#### What needs to be done
Could you copy every record exactly, leaving the pictures behind?

[Records from a dataset]
##########

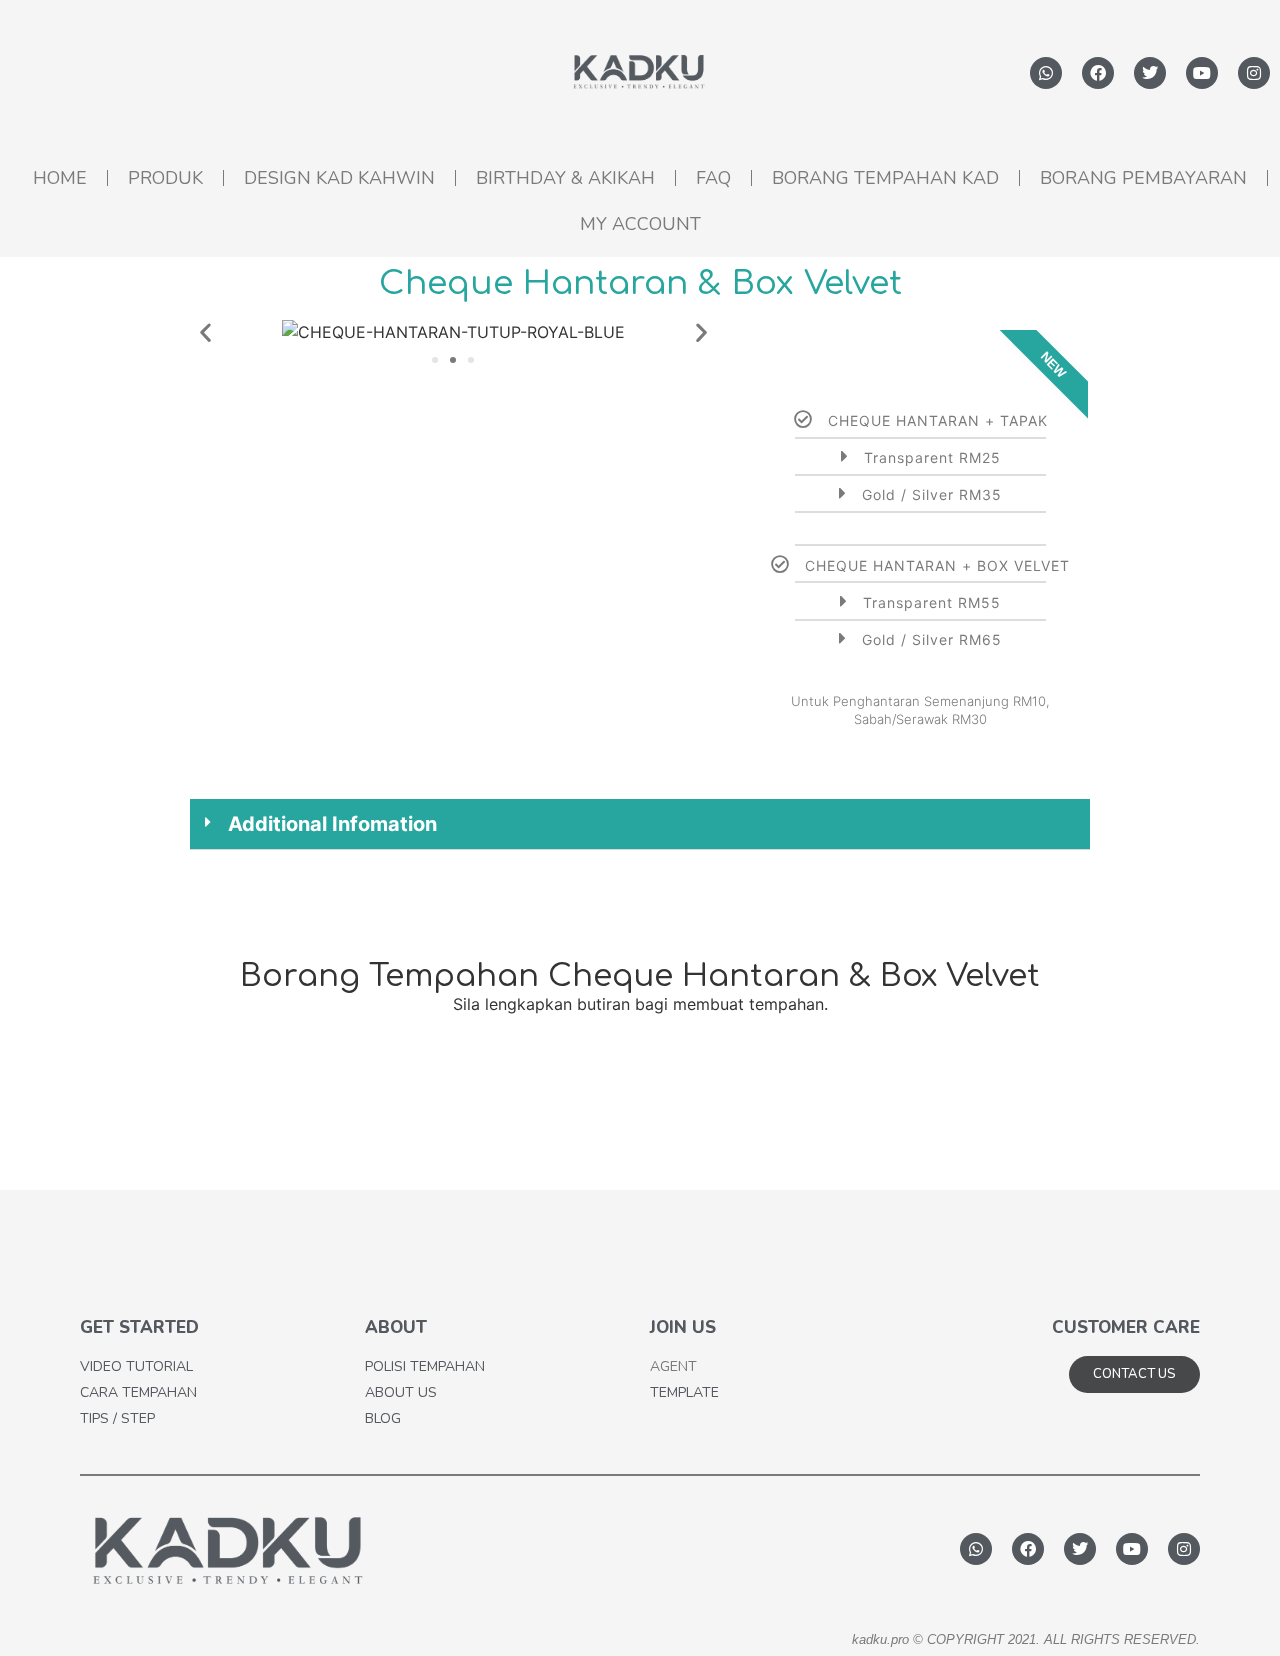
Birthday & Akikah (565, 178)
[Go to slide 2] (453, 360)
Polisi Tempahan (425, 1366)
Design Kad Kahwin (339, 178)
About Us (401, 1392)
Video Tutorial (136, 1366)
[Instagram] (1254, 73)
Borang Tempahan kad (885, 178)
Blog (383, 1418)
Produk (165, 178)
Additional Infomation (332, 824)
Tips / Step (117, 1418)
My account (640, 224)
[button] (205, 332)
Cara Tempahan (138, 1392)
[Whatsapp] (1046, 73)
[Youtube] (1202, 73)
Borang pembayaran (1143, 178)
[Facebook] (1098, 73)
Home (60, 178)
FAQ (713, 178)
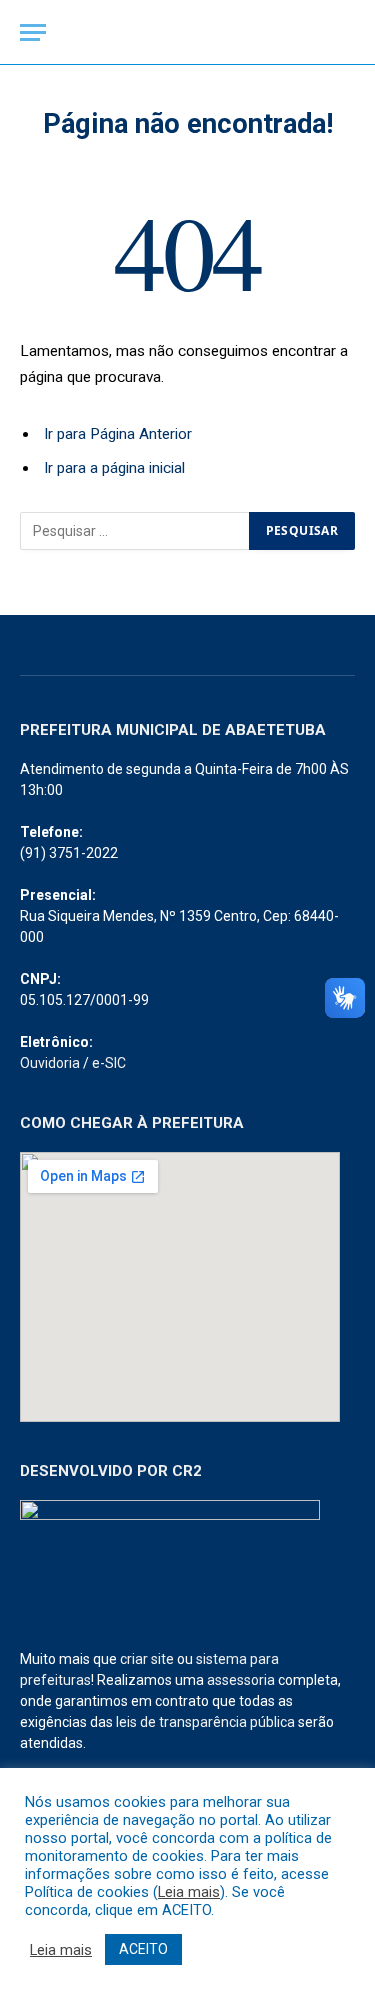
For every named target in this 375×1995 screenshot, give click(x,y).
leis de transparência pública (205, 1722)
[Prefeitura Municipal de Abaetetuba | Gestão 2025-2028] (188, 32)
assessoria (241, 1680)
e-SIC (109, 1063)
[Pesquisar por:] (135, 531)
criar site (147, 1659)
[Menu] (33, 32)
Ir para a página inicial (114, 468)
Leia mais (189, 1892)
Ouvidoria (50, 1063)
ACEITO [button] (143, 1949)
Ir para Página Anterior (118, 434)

##########

#### Problem solution
Birthday & Akikah (565, 178)
[Go to slide 2] (453, 360)
Polisi Tempahan (425, 1366)
Design Kad Kahwin (339, 178)
About Us (401, 1392)
Video Tutorial (136, 1366)
[Instagram] (1254, 73)
Borang Tempahan kad (885, 178)
Blog (383, 1418)
Produk (165, 178)
Additional Infomation (332, 824)
Tips / Step (117, 1418)
My account (640, 224)
[button] (205, 332)
Cara Tempahan (138, 1392)
[Whatsapp] (1046, 73)
[Youtube] (1202, 73)
Borang pembayaran (1143, 178)
[Facebook] (1098, 73)
Home (60, 178)
FAQ (713, 178)
For every named target in this 375×1995 screenshot, give click(x,y).
leis de transparência pública (205, 1722)
[Prefeitura Municipal de Abaetetuba | Gestão 2025-2028] (188, 32)
assessoria (241, 1680)
e-SIC (109, 1063)
[Pesquisar por:] (135, 531)
criar site (147, 1659)
[Menu] (33, 32)
Ir para a página inicial (114, 468)
Leia mais (189, 1892)
Ouvidoria (50, 1063)
ACEITO [button] (143, 1949)
Ir para Página Anterior (118, 434)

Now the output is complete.